Suite à l’ampleur qu’avait prise cette affaire, le ministre de l’Industrie, Youssef Ben Salah, a été entendu par la Commission de lutte de la réforme administrative, de la bonne gouvernance, de la lutte contre la corruption à l’ARP pendant plus d’une heure. Le ministre a expliqué lors d’un point de presse organisé à l’issue de son audition qu’il a présenté ses excuses devant les membres de cette commission concernant la polémique créée.

« Je me suis excusé pour la polémique suscitée. Qu’elle soit intentionnelle ou non, il fallait que je présente mes excuses », a-t-il déclaré.

Les excuses du ministre ainsi que du député ne peuvent en un aucun cas clore cette étrange affaire autour d’un marché estimé à 3.8 millions de dinars. Ceci explique par ailleurs l’enquête menée par le Haut comité de contrôle administratif qui a remis un rapport de 27 pages jeudi dernier 23 avril au ministre d’Etat, Mohamed Abbou. Ce rapport a été soumis par la suite à la présidence du gouvernement.

Le verdict est tombé

Avant-hier, lundi 27 avril, un rapport de synthèse préliminaire de la mission d’inspection concernant la demande de confection de masques a été publié, mentionnant « plusieurs dépassements et manquements ayant ponctué l’opération dont la présence de plusieurs commissions et une absence de détermination des responsabilités ayant conduit à une dispersion et à une confusion, ce qui est contraire aux principes généraux de la bonne gouvernance ».

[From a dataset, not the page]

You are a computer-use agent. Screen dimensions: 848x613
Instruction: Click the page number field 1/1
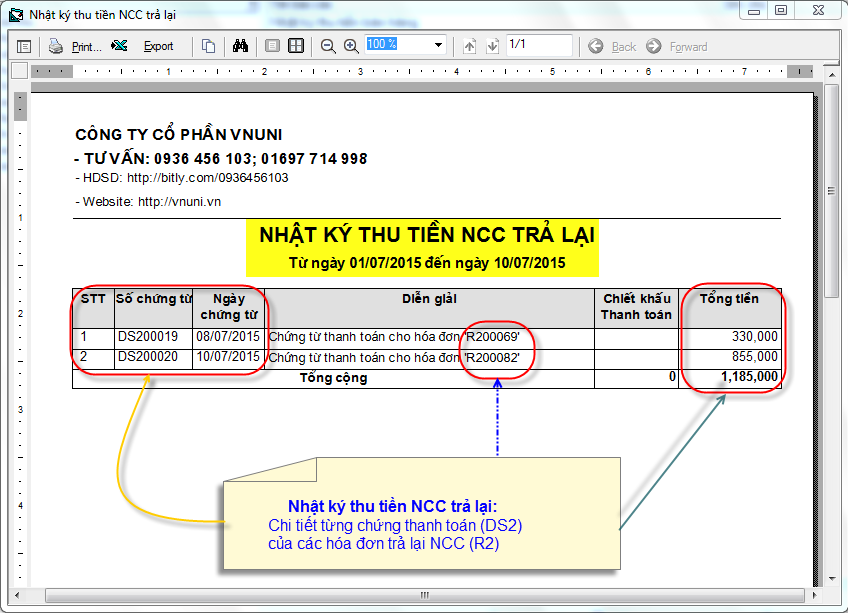(538, 45)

La Pharmacie centrale qui est, en vertu de l’accord initial, l’acheteur public, n’a pas été directement chargée pour piloter l’opération demandée. Cela n’accorde pas au ministère de l’Industrie la qualité de prendre certaines décisions ne faisant pas partie de ses prérogatives, outre les structures professionnelles et industrielles ayant été impliquées dans les travaux des commissions, relève aussi le rapport. Ajoutant que « leur contribution dans la mise au point des caractéristiques techniques des masques de protection et la détermination du prix a conduit à une suspicion d’orientation de l’offre publique, de conflit d’intérêts et de la fuite d’une information privilégiée ».  

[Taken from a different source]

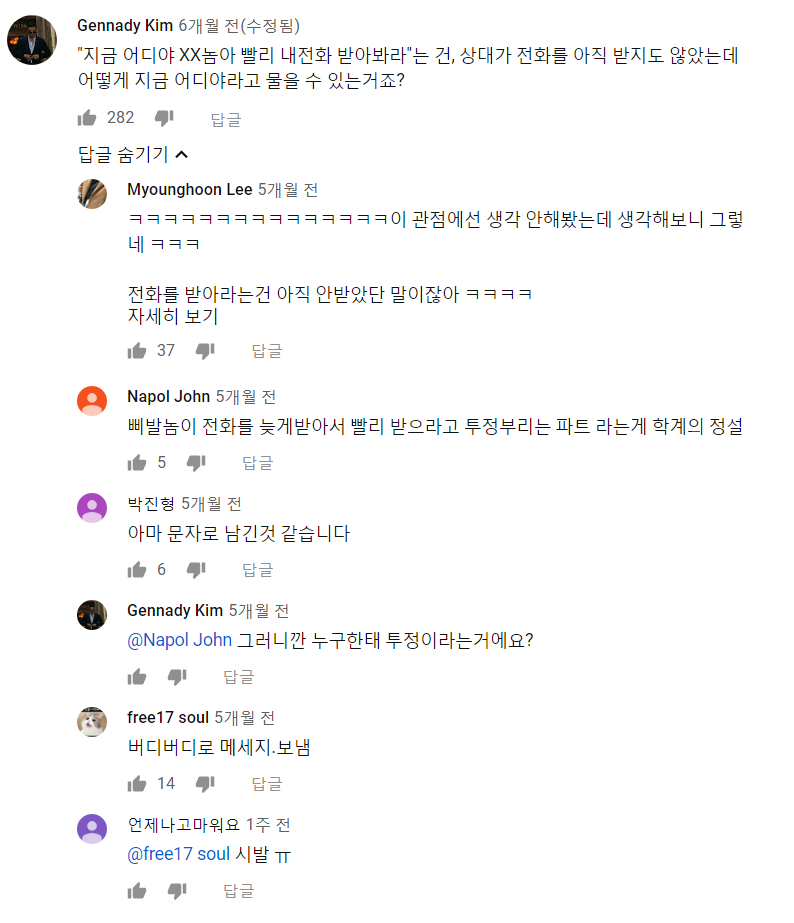Click 답글 under the 282-like comment
794x923 pixels.
(x=226, y=119)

L’accord verbal conclu entre le ministre de l’Industrie et des PME et l’un des fournisseurs pour accélérer la production d’un premier lot de 2 millions de masques « contredit les règles régissant les achats et les commandes publics ». A cet effet, l’équipe d’inspection a  présenté six recommandations dont certaines consistent à charger la Pharmacie centrale d’acheter les masques, à informer l’opinion publique du processus d’achat des masques en question, à charger un comité restreint au sein du ministère de la Santé, ou de celui de l’Industrie et des PME de suivre l’opération d’approvisionnement de la Pharmacie centrale en masques. Avec la publication des résultats de ce rapport de synthèse préliminaire qui a épinglé le gouvernement, ce dernier se trouve aujourd’hui dans une mauvaise posture et confronté au  problème de la fourniture de deux millions de masques de protection réutilisables avant le passage à la phase du confinement ciblé prévue pour le 4 mai prochain.    

Un commentaire

  1. Liberte

    29/04/2020 à 10:12

    On ne plaisante pas avec ce genre de marchandise, n’importe qui ne peut pas s’improviser en expert de fabrication et de confection d’accessoires médical, tout doit passé par une certification à la norme. Celui qui est complice dans ce genre de trafic doit être sanctionné sévèrement et sans pitié.